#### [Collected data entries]
=== Begin Enclosure ===
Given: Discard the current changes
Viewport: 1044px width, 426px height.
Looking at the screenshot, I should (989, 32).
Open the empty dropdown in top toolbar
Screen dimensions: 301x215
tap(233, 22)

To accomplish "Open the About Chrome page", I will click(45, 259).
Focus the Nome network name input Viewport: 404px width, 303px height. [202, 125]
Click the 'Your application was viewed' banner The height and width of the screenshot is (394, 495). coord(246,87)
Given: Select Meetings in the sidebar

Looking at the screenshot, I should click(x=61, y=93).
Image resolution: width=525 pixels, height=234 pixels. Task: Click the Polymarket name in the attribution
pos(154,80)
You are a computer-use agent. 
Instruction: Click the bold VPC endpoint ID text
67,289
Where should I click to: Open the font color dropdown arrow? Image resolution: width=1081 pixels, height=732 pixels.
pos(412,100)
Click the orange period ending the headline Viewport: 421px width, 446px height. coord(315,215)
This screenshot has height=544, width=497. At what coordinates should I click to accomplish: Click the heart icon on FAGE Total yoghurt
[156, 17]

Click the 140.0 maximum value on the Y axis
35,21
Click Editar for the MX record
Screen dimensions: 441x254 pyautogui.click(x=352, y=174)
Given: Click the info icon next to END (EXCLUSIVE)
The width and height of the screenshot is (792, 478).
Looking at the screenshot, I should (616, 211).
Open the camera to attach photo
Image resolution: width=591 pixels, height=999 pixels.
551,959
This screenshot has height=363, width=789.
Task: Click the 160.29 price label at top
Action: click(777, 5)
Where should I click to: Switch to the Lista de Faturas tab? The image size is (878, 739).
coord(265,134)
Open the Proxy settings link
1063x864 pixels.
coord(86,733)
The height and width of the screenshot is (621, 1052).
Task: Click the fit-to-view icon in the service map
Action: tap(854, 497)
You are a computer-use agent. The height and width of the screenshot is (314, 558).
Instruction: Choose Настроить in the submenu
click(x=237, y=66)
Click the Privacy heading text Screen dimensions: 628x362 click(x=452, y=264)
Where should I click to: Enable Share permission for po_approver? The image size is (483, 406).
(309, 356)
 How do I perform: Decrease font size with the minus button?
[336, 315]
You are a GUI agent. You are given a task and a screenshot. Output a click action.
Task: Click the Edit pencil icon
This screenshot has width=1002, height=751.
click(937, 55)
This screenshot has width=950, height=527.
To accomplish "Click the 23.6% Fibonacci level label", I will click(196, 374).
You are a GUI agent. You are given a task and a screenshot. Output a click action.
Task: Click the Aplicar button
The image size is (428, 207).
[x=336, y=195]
=== End Enclosure ===
#### [TO DO]
Please retype, with no changes, the lines that run from the first line of the entries to the line with "Focus the Nome", both ends included.

#### [FINISHED EXERCISE]
Given: Discard the current changes
Viewport: 1044px width, 426px height.
Looking at the screenshot, I should (989, 32).
Open the empty dropdown in top toolbar
Screen dimensions: 301x215
tap(233, 22)

To accomplish "Open the About Chrome page", I will click(45, 259).
Focus the Nome network name input Viewport: 404px width, 303px height. [202, 125]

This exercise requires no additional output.